Each year companies spend millions on preparing managers to be effective in their roles. Coaching, delegating, and counseling are some of the usual topics covered in management training. But one topic that isn’t emphasized as much in training, but often separates good managers from others, is the habit of following through on commitments.
“Many people don’t focus enough on execution. If you make a commitment to get something done, you need to follow through on that commitment.” ~ Kenneth I. Chenault
Whether it is a commitment to follow through on an employee’s simple request, or a promise made after a performance evaluation meeting, managers not following through can cause distrust among their employees. A national study conducted by Ultimate Software revealed:
For 93% of employees, trust in their direct boss is essential to staying satisfied at work, and over half of employees surveyed say if they aren’t satisfied at work, they can’t put forth their best effort.

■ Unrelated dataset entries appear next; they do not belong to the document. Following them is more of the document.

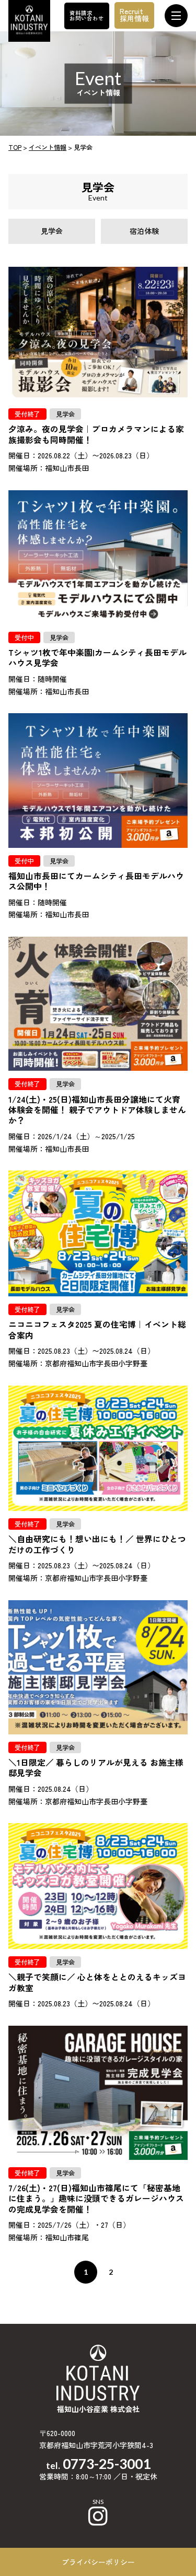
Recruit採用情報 (134, 14)
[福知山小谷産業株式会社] (29, 19)
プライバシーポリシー (98, 2562)
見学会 (52, 231)
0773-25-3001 (107, 2463)
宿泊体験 (144, 231)
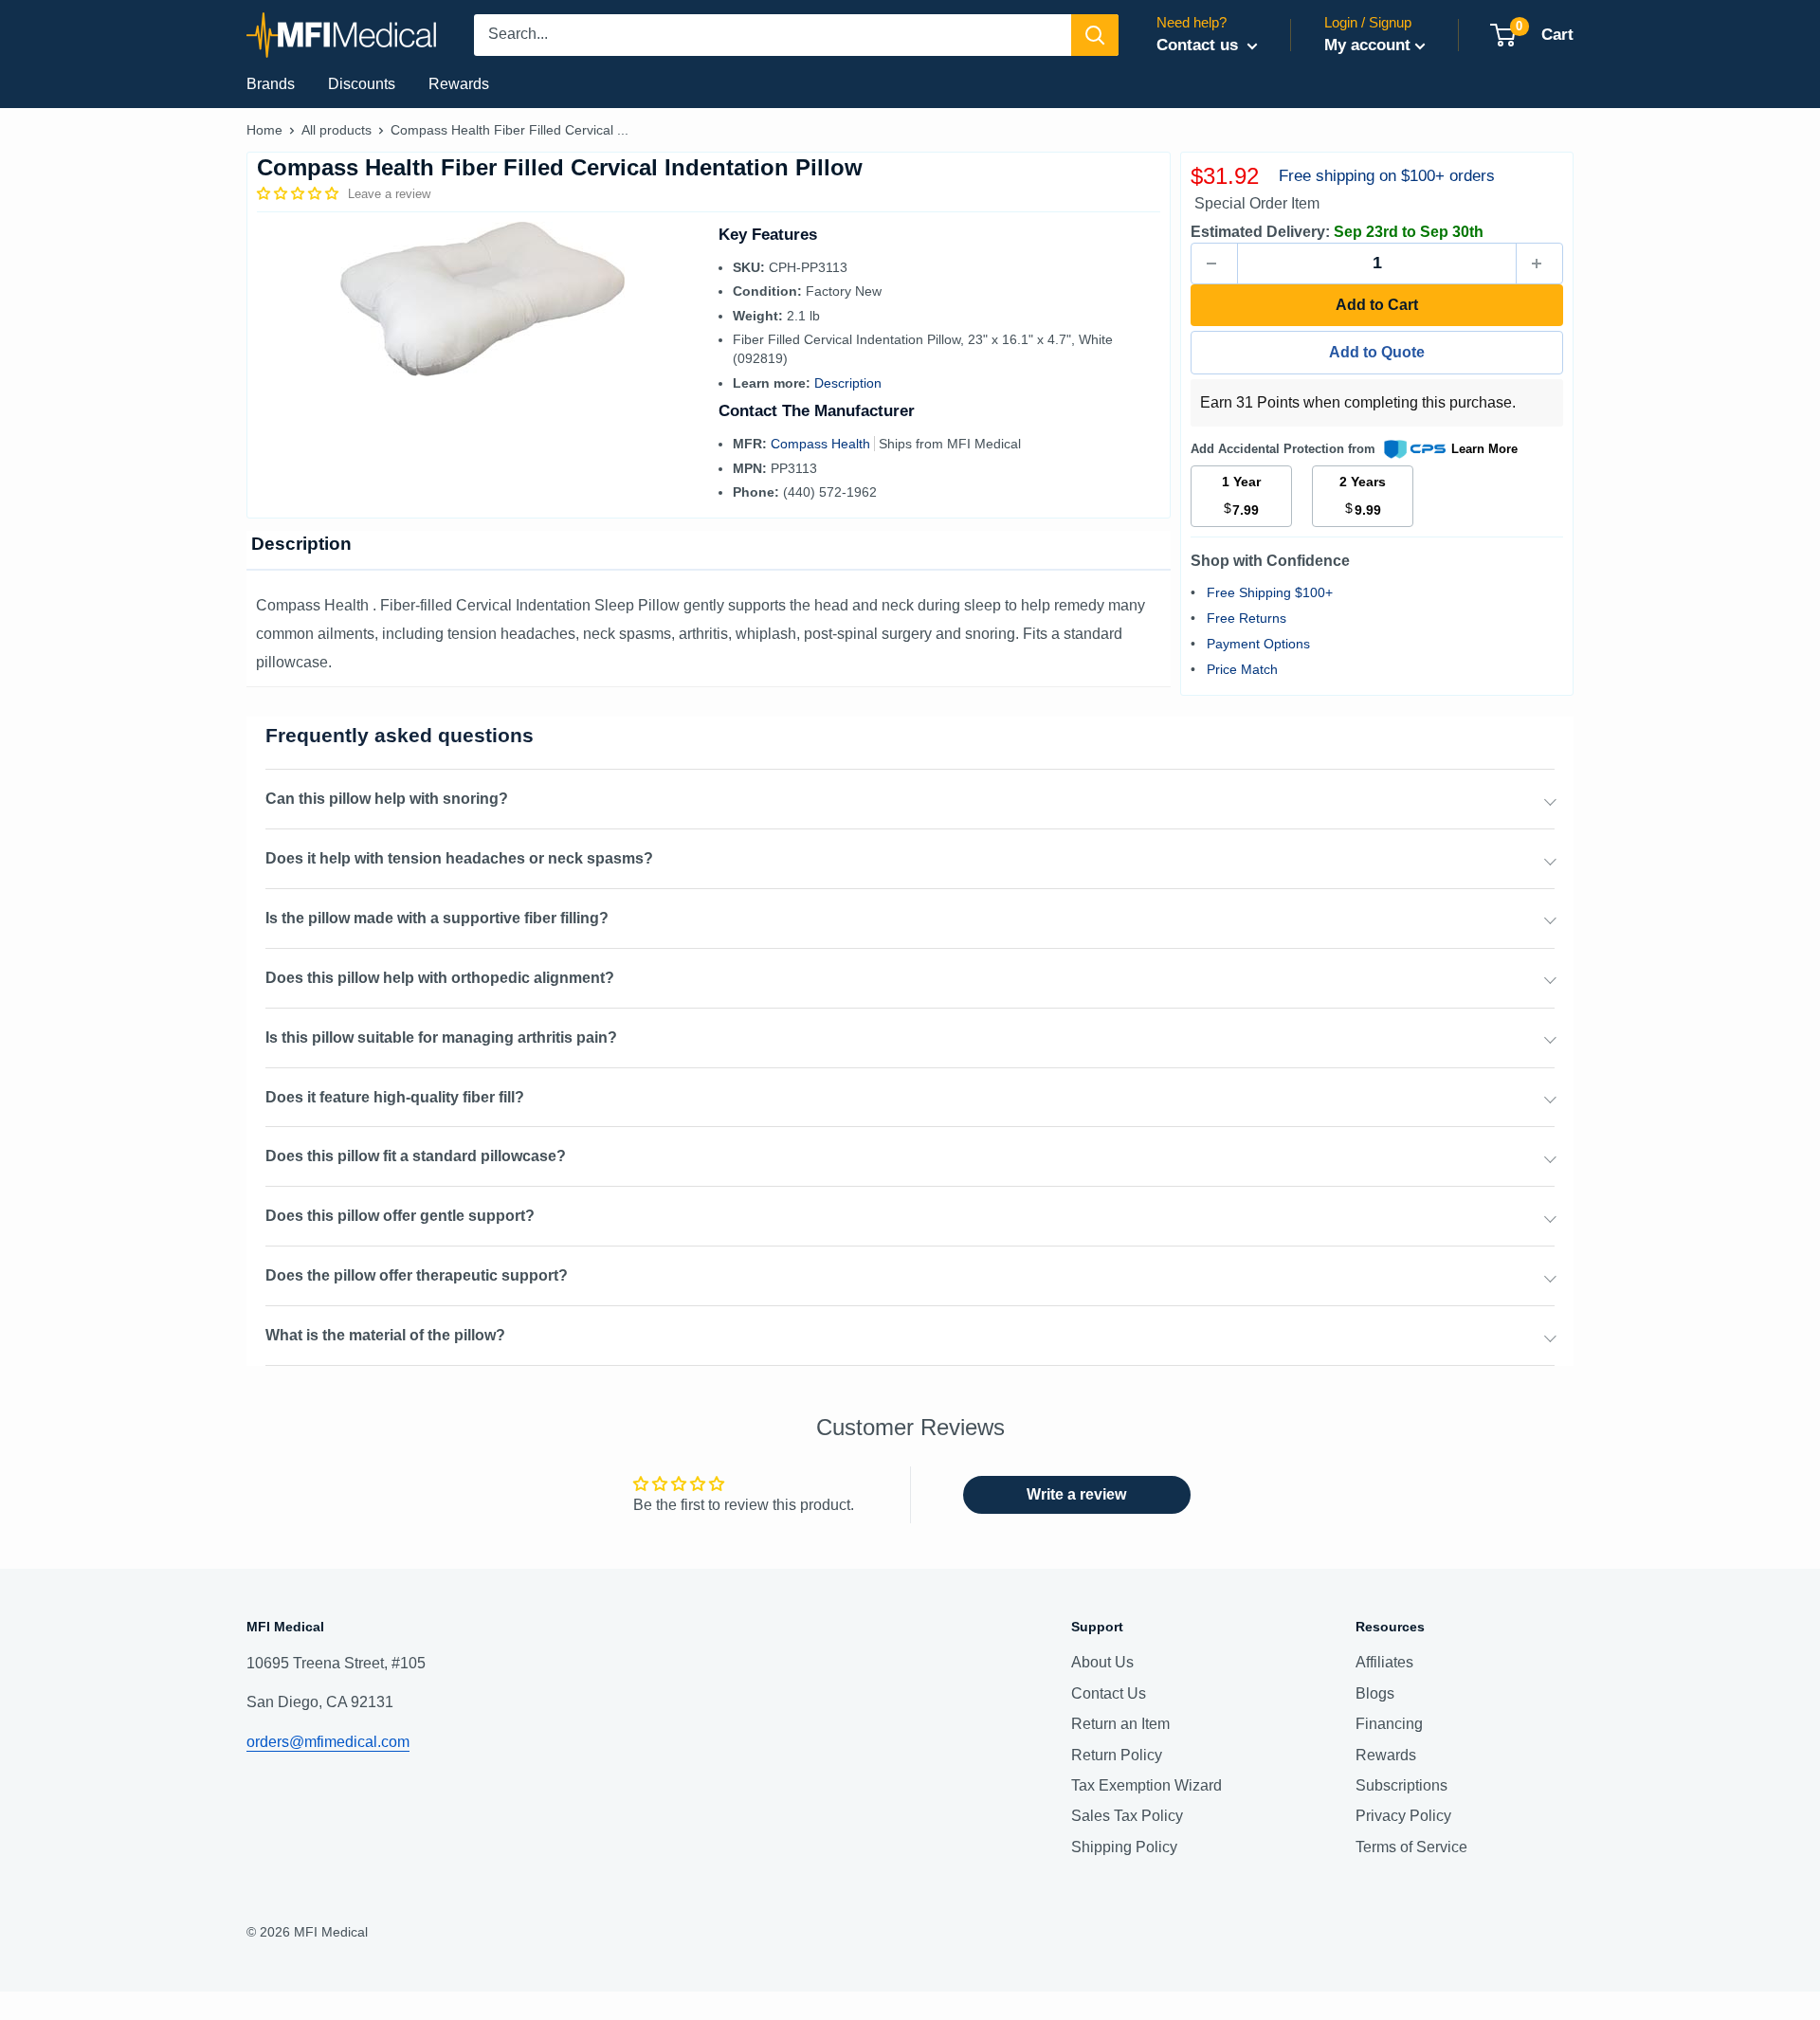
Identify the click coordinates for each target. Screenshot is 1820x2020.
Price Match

Furthermore, employees will begin to speculate in their mind about the reason for the lack of follow through, and often perceive something that is not in line with the truth, and is unfavorable to the manager. And you know what they say, “perception is reality.”

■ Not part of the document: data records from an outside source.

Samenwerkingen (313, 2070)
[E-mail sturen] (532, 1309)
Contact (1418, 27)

Managers can avoid distrust by simply following through on commitments to employees by observing these guidelines:
- Be realistic about what you commit to or promise. Factor in your time, the timing of the request, how much control you have over the outcome, and whether the request is something that is reasonable or practical for the employee.
- Set a time frame with your employees and get back with them during that time. Try to avoid non-specific timeframes like “in a few weeks,” as that means different things to different people. Make it a definite time frame, set a tickler to remind you of your commitment, and honor that time frame.
- If you are unable to commit in the agreed upon timeframe, tell the employee. Reset the time parameters. It is okay to say you need more time to work on a request. It is better to be honest and update the employee on the progress of the commitment than pretend the commitment deadline hasn’t passed.
- Don’t delay because you have bad news or can’t deliver on a promise. It is better to bring the issue to an end rather than to do nothing or procrastinate. Learning the art of having difficult conversations can help with these types of follow-through commitments. That way you do not delay, further undermining the trust between you and the employee.
Establishing a system of follow-through will develop trust among you and your team. When your employees can trust that you will do as you say, they will in turn work harder for you. Remember they are watching everything you say and do. Your reputation is built on it. It also sets an example on how you want your team to operate and follow through on their commitments. The formula – follow through, build trust, and set the example.